I am behind on reading LN due to preoccupation with a new great-granddaughter, now 8 days old, and traveling to see an adult granddaughter who had her "white coat" ceremony at UNC last weekend, the last year before she graduates with her PharmD!!!
However, I wanted to add several thoughts in addition to Jane's excellent answer to Celine's post on persistent areolar edema.
<I searched the archives and didn't find anything about edema this late post partum (baby is 4 weeks) I did, however, read of mothers with NICU babies interrupting pumping after 5-7 min to do RPS and then pumping for another few minutes. Another option that mom considered was to pump for less time but more frequently, but this is difficult to coordinate with course content and note taking.
Mother will try interrupting pumping part way through to do RPS and see how that works. along with using gravity with RPS. Mother will try SNS today, as she is having difficulty with 5 Fr. feeding tube on her own and her mother is unable to help her with it effectively.
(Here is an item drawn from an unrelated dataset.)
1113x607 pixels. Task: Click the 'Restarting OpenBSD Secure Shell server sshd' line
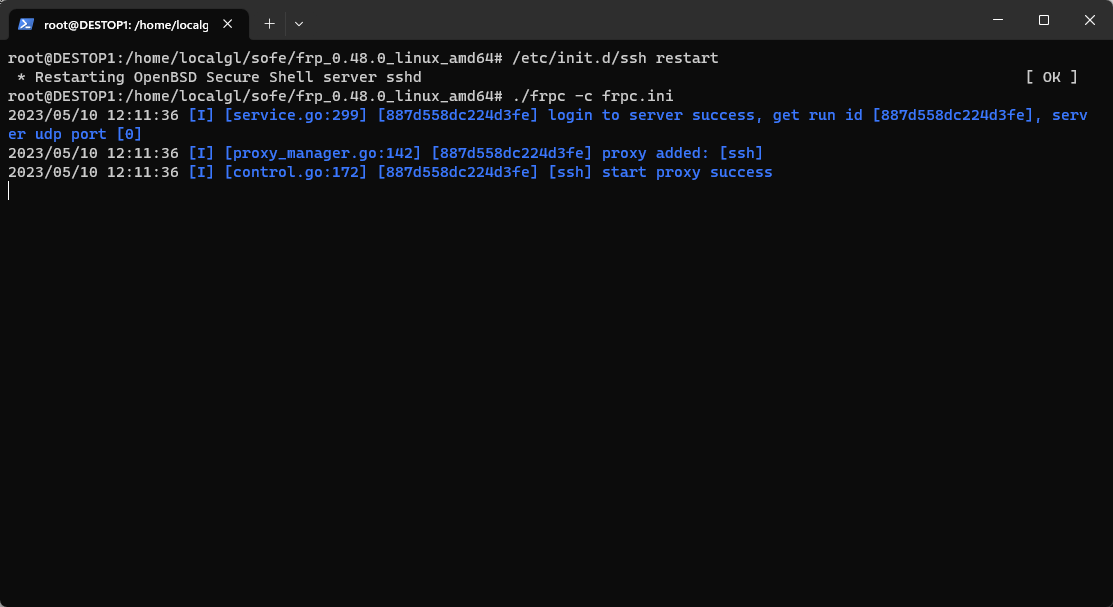pos(217,76)
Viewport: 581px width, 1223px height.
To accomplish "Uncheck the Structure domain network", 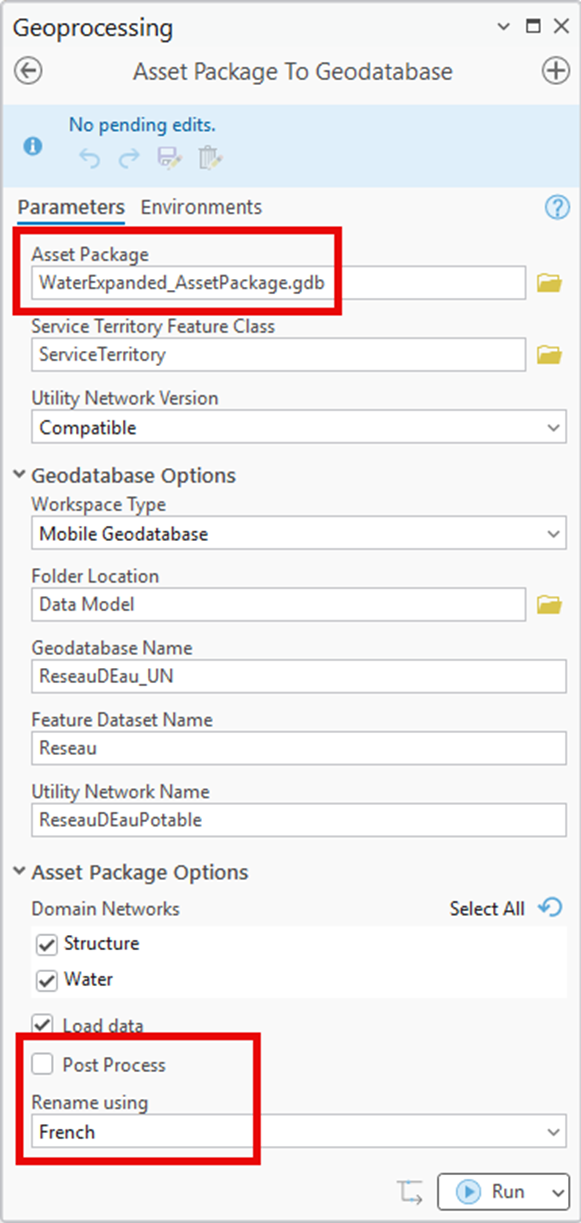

She has also been offered donor milk. Mother still has no pain when baby is at breast. >
Barbara Wilson Clay has done measurements of increased nipple-areolar size from edema after pumping performed well beyond the early period. Her report on this can be found in The Breastfeeding Atlas. This has also been researched in dairy goats: Hamann J, Mein GA, Wetzel S, Teat tissue reactions to milking: effects of vacuum level. J Dairy Sci 1993 Apr;76(4): 1040-6.
Gravity would play some part in the weight of interstitial fluid moving toward the nipple-areolar complex especially if the breast is C cup or beyond. Celine mentioned she was considering gravity as part of the equation to reverse the situation. In addition to gravity, even a small amount of pendulousness will also place the flange area below the heart, in the opposite direction from which natural lymphatic drainage needs to go.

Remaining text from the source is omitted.